The Revised National Tuberculosis Control Program (RNTCP) was launched in 1997 by adopting and formulating the internationally recommended DOTS strategy. In 2006, the WHO launched a new six-point “Stop TB” strategy to achieve the 2015 TB-related Millennium Development Goals. To eliminate tuberculosis in India by 2015, RNTCP formulated a National Strategic Plan for Tuberculosis 2017–25 with four strategic pillars Detect-Treat-Prevent-Build (DTPB). Despite the government giving free medicines and giving priority to reducing the disease, the prevalence of tuberculosis has remained high in India. The cases of drug-resistant tuberculosis have also been increasing and are a cause for concern. Tuberculosis can be significantly controlled by make individuals more aware of all aspects of the tuberculosis disease and create a supportive environment for tuberculosis the patients.

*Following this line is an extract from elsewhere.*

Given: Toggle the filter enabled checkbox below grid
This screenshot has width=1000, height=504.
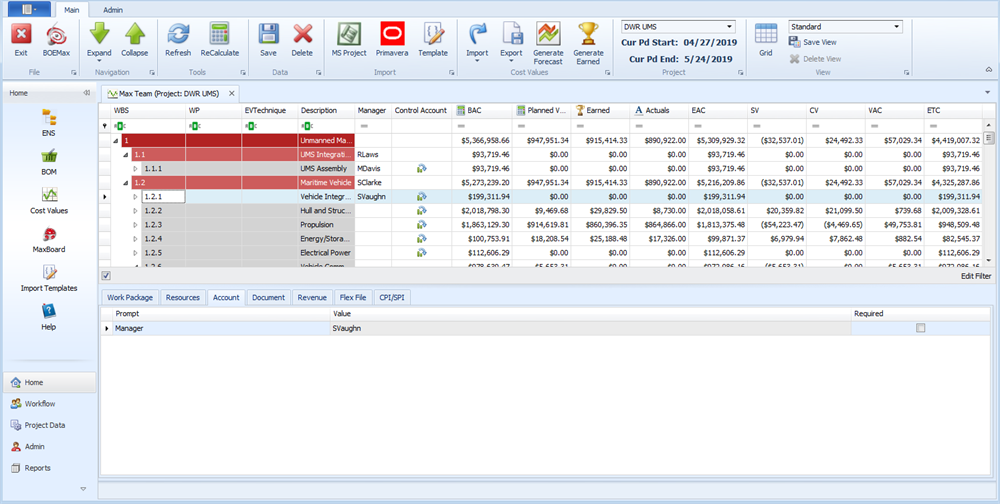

The study has a few limitations. First, the study was based on self-reported tuberculosis gathered by NFHS-4. It is possible that in some cases the household respondent may have not revealed the true information. Therefore, the estimated prevalence of tuberculosis is likely to be lower than the actual prevalence in the country. Second, the study may also suffer from the shortcoming of biased reporting of tuberculosis by a respondent on behalf of other household members. Third, the analysis of the association between tuberculosis and multidimensional poverty was limited to the variables available in the data set. Information on the state of health infrastructure and the accessibility to and quality of health services was not available in the data set. Despite these limitations, the findings of the study have make a significant contribution to the literature on domain of tuberculosis and multidimensional poverty in India.

The study suggests integrating multiple deprivations in the RNCTP programme so as to effectively implement the “End TB strategy” and reduce the prevalence of the disease among the multidimensional poor. Besides, there is a need to improve social support and increase public awareness to eliminate the stigma attached to tuberculosis,. Comprehensive and long-term interventions are recommended to eliminate tuberculosis in the country.